══ EXCERPTED TEXT

Tuberculosis (TB) caused by the bacterium Mycobacterium tuberculosis, is one of the oldest diseases known to humankind. The bacteria usually attack the lungs, but TB bacteria can attack any part of the body such as the kidney, spine, and brain. If not treated properly, TB disease can be fatal. It continues to claim about 1.3 million lives each year and is second only to COVID-19 as the greatest killer worldwide due to a single infectious agent. An estimated 10.6 million people fall ill with tuberculosis every year, including 5.8 million men, 3.5 million women and 1.3 million children.
Over 80 percent of TB cases and deaths occur in low- and middle-income countries. 70% of new cases occur in Bangladesh, China, Democratic Republic of the Congo, India, Indonesia, Nigeria, Pakistan and the Philippines.
Eradication of TB will require the development and incorporation of new and more effective vaccines that can replace the current neonatal BCG vaccine, which offers partial protection for infants and young children from severe forms of TB but does not protect adolescents and adults, who account for a majority of the TB transmission. There are currently a number of vaccine candidate in clinical trials, including those to prevent TB disease, TB infection and to help improve the outcomes of treatment for TB disease.
Standard anti-TB drugs have been used for decades, and resistance to the medicines is widespread. Multidrug-resistant tuberculosis (MDR-TB) and extensively drug-resistant TB (XDR-TB) are forms of TB caused by bacteria that do not respond to the most powerful, first-line anti-TB drugs. The treatment options for MDR and XDR-TB are limited, recommended medicines are not always available; the long therapy (up to two years of treatment) is more costly and can produce severe adverse drug reactions in patients. Vaccines would offer the best chance to contain the accelerating spread of MDR-TB.

════

:: APPLY WHAT YOU READ ::
**a)** For each statement, say whether it agrees with the tuberculosis text, answering yes or no and quoting the deciding words. (i) The current BCG vaccine protects adolescents and adults. (ii) About 1.3 million children fall ill with tuberculosis every year. (iii) Treatment for MDR-TB and XDR-TB can last up to two years.
**b)** Set down the tuberculosis text word for word, from "Tuberculosis (TB) caused" up to and including "1.3 million children.".
**c)** Recast the paragraph of the tuberculosis text that begins "Standard anti-TB drugs have been used" as a list, keeping its main facts.
The lines that come next are drawn from a separate source, not from the tuberculosis text.

══ RECORDS SHOWN

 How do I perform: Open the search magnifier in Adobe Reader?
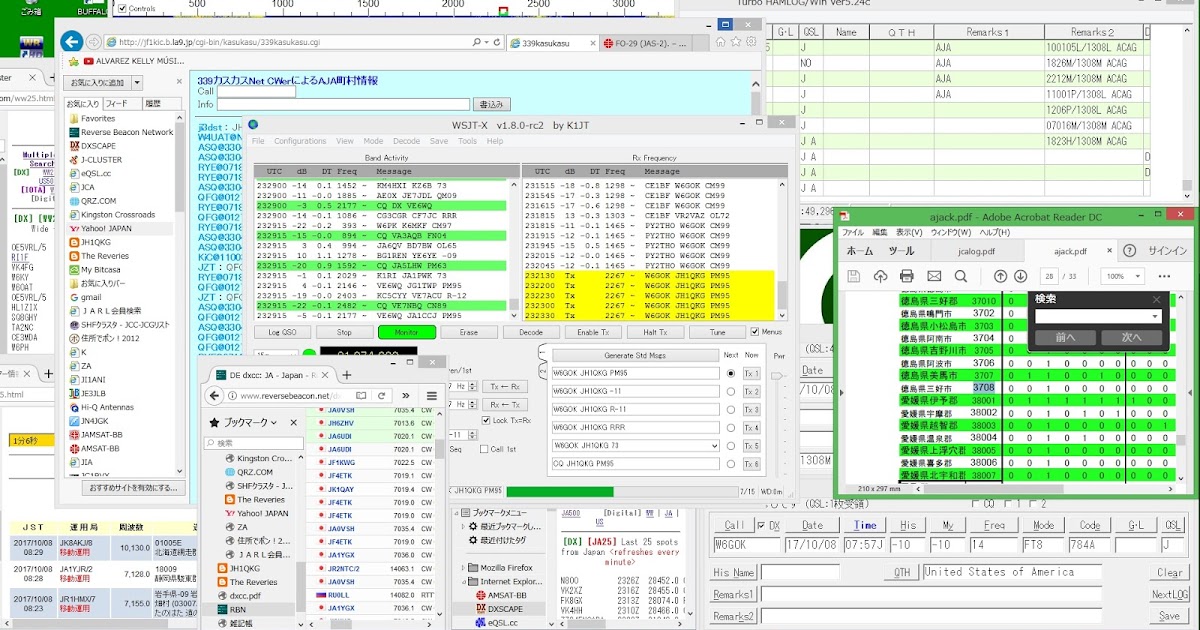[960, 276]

════
══ RECORDS SHOWN

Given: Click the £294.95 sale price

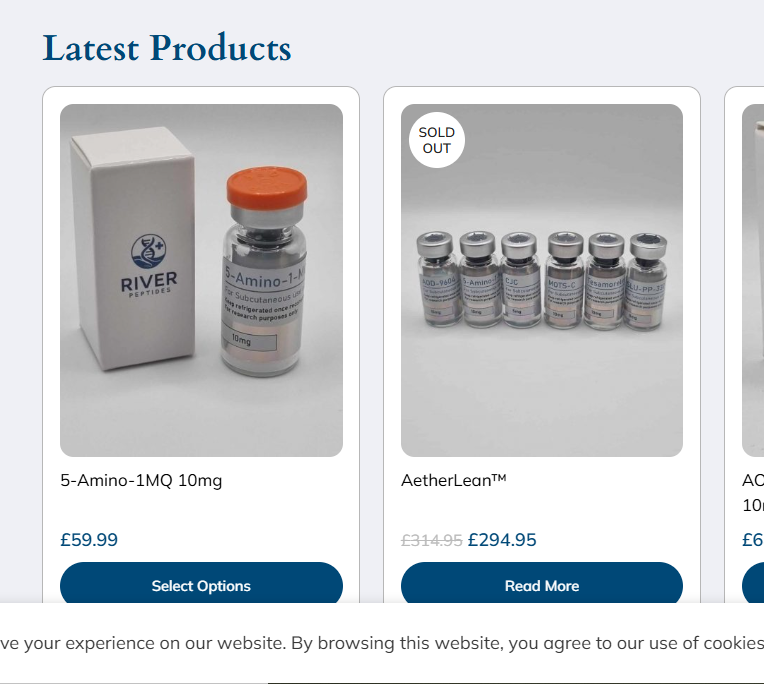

════

:: ANSWERS TO THE EXERCISES ::
**a)**
(i) No: "does not protect adolescents and adults"
(ii) Yes: "1.3 million children"
(iii) Yes: "up to two years of treatment"

**b)**
Tuberculosis (TB) caused by the bacterium Mycobacterium tuberculosis, is one of the oldest diseases known to humankind. The bacteria usually attack the lungs, but TB bacteria can attack any part of the body such as the kidney, spine, and brain. If not treated properly, TB disease can be fatal. It continues to claim about 1.3 million lives each year and is second only to COVID-19 as the greatest killer worldwide due to a single infectious agent. An estimated 10.6 million people fall ill with tuberculosis every year, including 5.8 million men, 3.5 million women and 1.3 million children.

**c)**
- Standard anti-TB drugs have been used for decades, and resistance to them is widespread.
- MDR-TB and XDR-TB are caused by bacteria that do not respond to the most powerful, first-line anti-TB drugs.
- Treatment options for these forms are limited, and recommended medicines are not always available.
- Therapy lasts up to two years, costs more, and can produce severe adverse drug reactions.
- Vaccines would offer the best chance to contain the accelerating spread of MDR-TB.